In late 2012, Steph Curry signed a 4-year $44 million dollar contract extension with the Golden State Warriors. At the time, I remember thinking that that was a lot of money and years to give to a player that had been sidelined multiple games with injuries. Leading up to that extension, Curry had missed large amounts of time with ankle injuries. Steph had already undergone surgery on that ankle to repair two ligaments. However, in his first season after this surgery, Steph suffered 5 ankle sprains and only played in 26 games. With the prospect of signing a new contract extension looming, Steph was set to undergo another surgery on that ankle, with the possibility of complete ankle reconstruction with cadaver tissue to reconstruct the ligaments. Interestingly, the actual procedure that Steph underwent and his eventual rehab process would change the course of NBA History. This was excellently told in a TrueHoop Article by Pablo Torre.

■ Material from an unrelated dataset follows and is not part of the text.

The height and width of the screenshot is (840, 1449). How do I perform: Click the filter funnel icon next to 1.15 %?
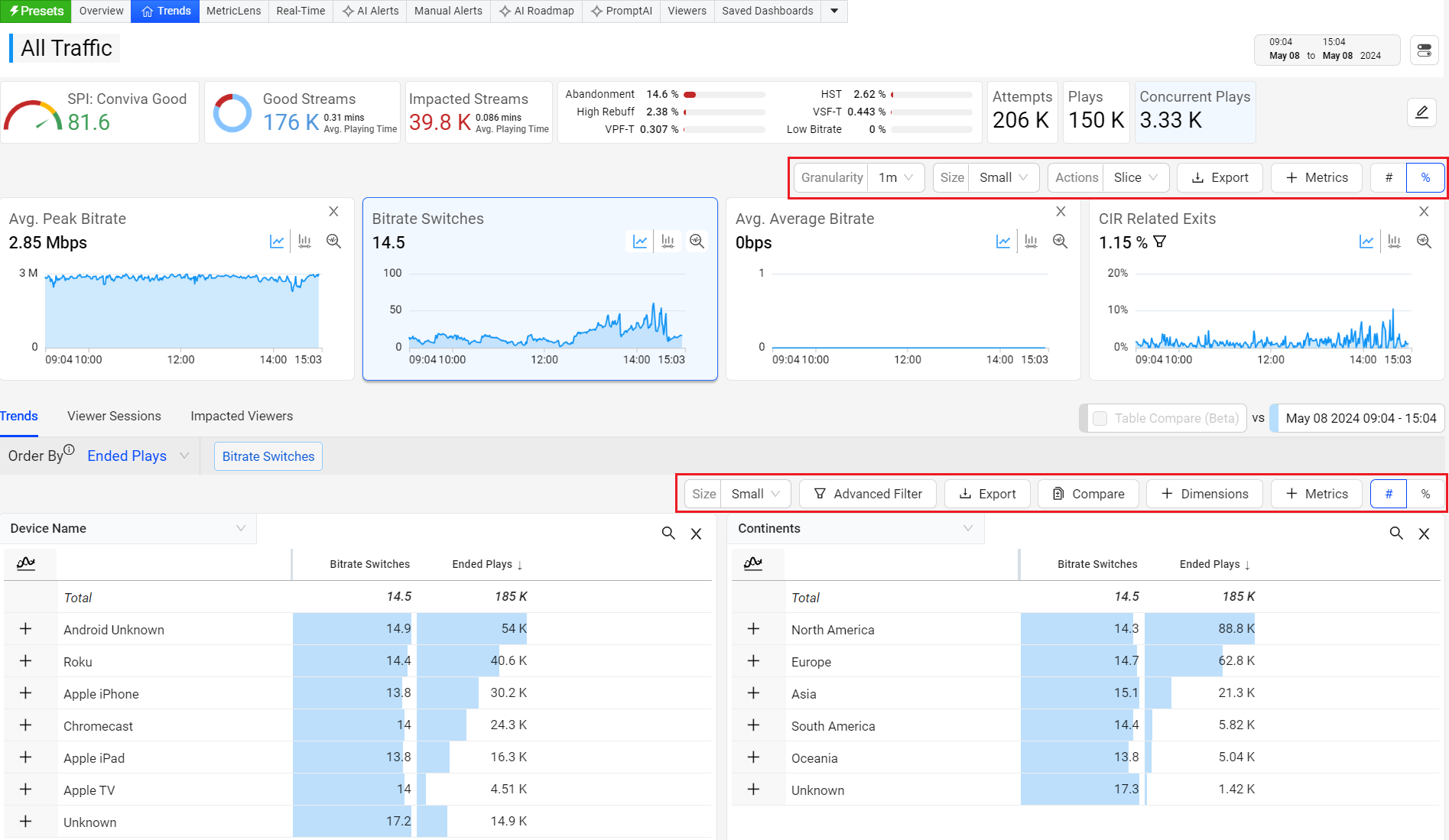pyautogui.click(x=1160, y=242)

When Steph was under anesthesia and asleep, they were able to stress his previously surgically repaired ligaments and found the repair to be sound. They then moved on to both an Ankle joint arthroscopy and a Subtalar joint (the joint below the ankle joint) arthroscopy. This involves making small incisions and using small cameras to look inside a joint. Once inside, you can view any problems, and then using specialized instrumentation, you can help resolve any problems. In Curry’s case, when the camera was introduced to his ankle, they found thick scar tissue, like “crab meat”. There was also inflammation noted in the tissues inside the ankle. This was cleaned out. There was no further reconstruction that was necessary. This was followed by an incredible rehabilitation process, outlined in Torre’s article. 4 Championships and 2 MVPs later, and the rest is history.
What stood out to me from Steph Curry’s story was first they were able to help him turn his career around with simple arthroscopy. This procedure utilizes very small incisions but can give the surgeon a wealth of information. Second, what stood out to me is that they also performed a subtalar joint arthroscopy. So much pathology can happen in the ankle joint that often times the subtalar joint can be overlooked. However, the subtalar joint can be a significant source of pain.
If you feel like you have ankle pain from previous injuries, or stiffness in your ankle, it is possible that an arthroscopy could be beneficial to you. Your doctor may perform certain tests, such as ultrasound, diagnostic injections of joints, MRI, etc. to determine if you are a candidate for such a procedure. Arthroscopy is a powerful procedure that can help people return to what they enjoy doing. In Steph Curry’s case, it was able to help him get back to winning.